Um estudo da Federação das Associações Comerciais e Empresariais do Paraná (Faciap) alerta que quase 40% das exportações paranaenses aos Estados Unidos podem ser impactadas pela nova tarifa de importação assinada pelo presidente Donald Trump. A medida, que entra em vigor nesta quinta-feira (7), eleva de 10% para 50% o imposto de entrada sobre centenas de produtos brasileiros, afetando em cheio o setor madeireiro dos Campos Gerais.

Setores da economia do Paraná estão preocupados com o tarifaço, incluindo o agro (Foto: Gilson Abreu/ AEN)

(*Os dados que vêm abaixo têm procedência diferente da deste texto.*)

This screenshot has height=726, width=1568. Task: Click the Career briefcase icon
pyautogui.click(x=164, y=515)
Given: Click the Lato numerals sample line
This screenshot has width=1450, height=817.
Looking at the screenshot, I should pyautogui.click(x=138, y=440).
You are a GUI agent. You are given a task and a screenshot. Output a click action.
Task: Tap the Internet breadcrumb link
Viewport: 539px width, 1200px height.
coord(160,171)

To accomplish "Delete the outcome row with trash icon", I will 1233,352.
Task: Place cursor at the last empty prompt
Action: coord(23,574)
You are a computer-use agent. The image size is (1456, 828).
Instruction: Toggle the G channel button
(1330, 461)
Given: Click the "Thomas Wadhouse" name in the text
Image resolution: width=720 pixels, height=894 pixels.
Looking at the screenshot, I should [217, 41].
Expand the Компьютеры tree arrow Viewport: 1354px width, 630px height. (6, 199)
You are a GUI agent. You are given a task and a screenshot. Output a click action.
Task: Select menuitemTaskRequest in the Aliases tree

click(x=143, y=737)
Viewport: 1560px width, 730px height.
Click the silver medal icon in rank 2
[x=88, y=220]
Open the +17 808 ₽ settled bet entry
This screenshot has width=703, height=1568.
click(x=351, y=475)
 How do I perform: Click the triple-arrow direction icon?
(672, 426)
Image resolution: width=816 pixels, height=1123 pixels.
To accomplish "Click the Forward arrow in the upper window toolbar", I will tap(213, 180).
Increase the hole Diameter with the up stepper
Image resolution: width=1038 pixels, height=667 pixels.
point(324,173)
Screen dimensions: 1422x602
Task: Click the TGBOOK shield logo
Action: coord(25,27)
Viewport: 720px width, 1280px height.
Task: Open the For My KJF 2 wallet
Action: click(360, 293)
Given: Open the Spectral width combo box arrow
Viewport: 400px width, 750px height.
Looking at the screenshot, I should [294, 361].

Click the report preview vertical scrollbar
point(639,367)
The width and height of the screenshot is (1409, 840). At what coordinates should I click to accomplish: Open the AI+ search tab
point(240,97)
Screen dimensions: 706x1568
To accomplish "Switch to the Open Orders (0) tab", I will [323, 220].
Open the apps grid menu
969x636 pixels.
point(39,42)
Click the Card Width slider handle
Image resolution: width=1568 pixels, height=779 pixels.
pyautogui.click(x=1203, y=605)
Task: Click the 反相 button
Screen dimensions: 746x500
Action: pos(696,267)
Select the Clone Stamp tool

Atualmente, o Paraná é o 7º estado que mais exporta para os EUA, com US$ 735 milhões em vendas no primeiro semestre de 2025. Desse total, 38,9% vêm da indústria de madeira – especialmente compensados de pinus, molduras e madeira serrada – concentrada em cidades como Telêmaco Borba, Jaguariaíva, Ventania e Guarapuava.

“Não se trata de uma crise generalizada, mas de um colapso localizado e setorial, com potencial de colocar em risco mais de 600 mil empregos. A região dos Campos Gerais está no epicentro e precisa de atenção urgente”, disse o presidente da Faciap, Flávio Furlan.

Madeira ficou fora das isenções

Apesar de o governo norte-americano ter anunciado isenções tarifárias para cerca de 700 itens, os principais produtos madeireiros do Paraná ficaram de fora. A lista contempla apenas madeira tropical e polpa de madeira, que não são produzidas na região. “Isso impõe um desafio imediato às indústrias locais”, destaca o relatório da Faciap.

Enquanto o setor florestal amarga perdas, outros segmentos foram beneficiados, como máquinas industriais, papel, suco de laranja, castanhas e reatores nucleares. A Região Metropolitana de Curitiba e o Norte do estado, com perfil exportador mais diversificado, devem sentir menos os efeitos da medida.

Risco de efeito dominó

Segundo Furlan, o impacto da tarifa vai além da indústria. “A perda de exportações derruba o consumo, fragiliza o comércio local, aumenta a inadimplência e compromete toda a economia regional. O impacto não é apenas industrial: é social e comunitário”, afirmou.

Dados da própria Faciap mostram que o volume exportado pelo Paraná aos EUA já vinha sofrendo oscilações ao longo do ano. Em março, foram US$ 146 milhões; em maio, caiu para US$ 113 milhões; e, em junho, houve leve recuperação. “Os exportadores anteciparam o envio de produtos aos EUA para se beneficiarem da taxa vigente”, explicou Aluizio Miguel Pinho Andreatta, diretor de Comércio Exterior da entidade.

Faciap cobra resposta estratégica

Diante do cenário, a Faciap propõe uma reação em duas frentes: socorro emergencial ao setor madeireiro e incentivo à diversificação nos segmentos menos afetados. “É hora de agir com inteligência. O Paraná precisa de políticas públicas regionais e setoriais, como crédito emergencial, suspensão de tributos e incentivo à abertura de novos mercados”, defende Andreatta. Para ele, também é papel das empresas buscar inovação, redirecionamento e maior agregação de valor.